### [Prompt]
According to the text on Israel's external support, why is the Jewish issue in the global sense primarily a domestic American issue? Answer in one to three sentences.

So how did Israel, in one year, transform a strategic defeat into what appears to be a strategic victory? How did it transform a shaky state into a project for regional domination?
Allies, sponsors, adversaries
There are important internal Israeli dynamics, of course, including its independent capabilities for mobilization, recruitment, and external political penetration, both in diplomatic and intelligence spheres. These capabilities are powerful, yes, but they do not account for all or even most of its strength.
The past 12 months confirm that Israel enjoys support, more or less quietly, from multiple fronts that help account for its current strength. Without such support, Israel is much weaker than it might seem. Despite the strength of its technical and military infrastructure, the intensity of its aggression around the region is actually a sign of Israel’s ultimate weakness.
It’s important to understand each of the lines of external support that help prop Israel up. It is not only military supplies, political covers, and security information banks provided by sponsors and allies, but also the objective conditions created by all parties in the region and their interactions over the past decades, in a way that paves the way for the current Israeli policy of evil and aggression.
Support comes from friends, but also from opponents and enemies, with their weakness, confusion, stupidity, tyranny, and the expiration of their political validity — not to mention the betrayal of their causes.
1. U.S.: decision-maker
The deep-seated bond between the United States and Israel, the so-called “51st state,” is well known. It’s worth remembering that some 14 million out of world’s 16 million Jews live either in the U.S. or Israel, which means that the Jewish issue in the global sense is primarily a domestic American issue.
But changes are afoot over the past two years ago vis a vis worldwide security issues, with the ongoing war in Ukraine having so far claimed the lives of hundreds of thousands of “white men,” which is a problem in the racist classification of Americans who see less value lost in dead Muslims.
But the main key to understanding the United States’ support for Israel is not the nature of the latter as part of the former. Rather it is the current nature of the American empire, whose capitalist components have decided to subjugate the world and its markets with bombs, not through competition.
In this context, Israel is the star striker (in the words of football) of the American team for the Middle East.
2. The Gulf: Unpacking new alliances
The various levels of Gulf support need some detail; these Gulf regimes have never denied for a moment their allegiance with the United States.

### [Provided material]

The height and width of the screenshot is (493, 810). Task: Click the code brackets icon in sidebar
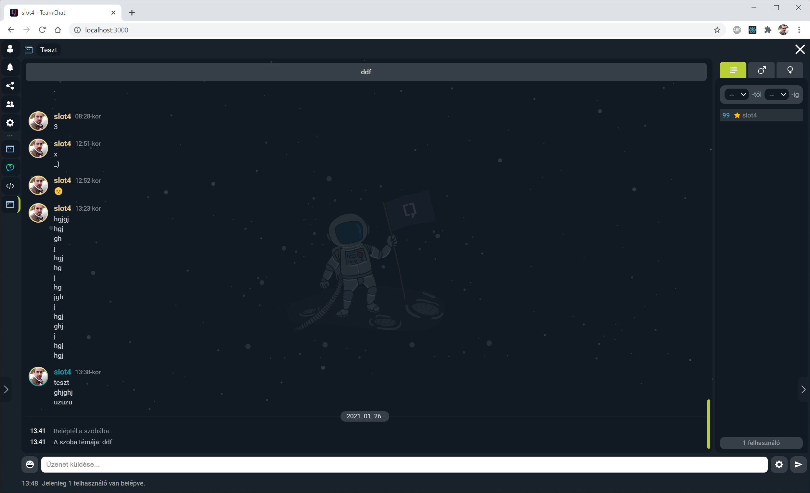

### [Result below]
About 14 million of the world's 16 million Jews live either in the United States or in Israel. Because Israel is described as closely bound to the United States, the so-called "51st state," the text treats the Jewish issue worldwide as mainly a domestic American one.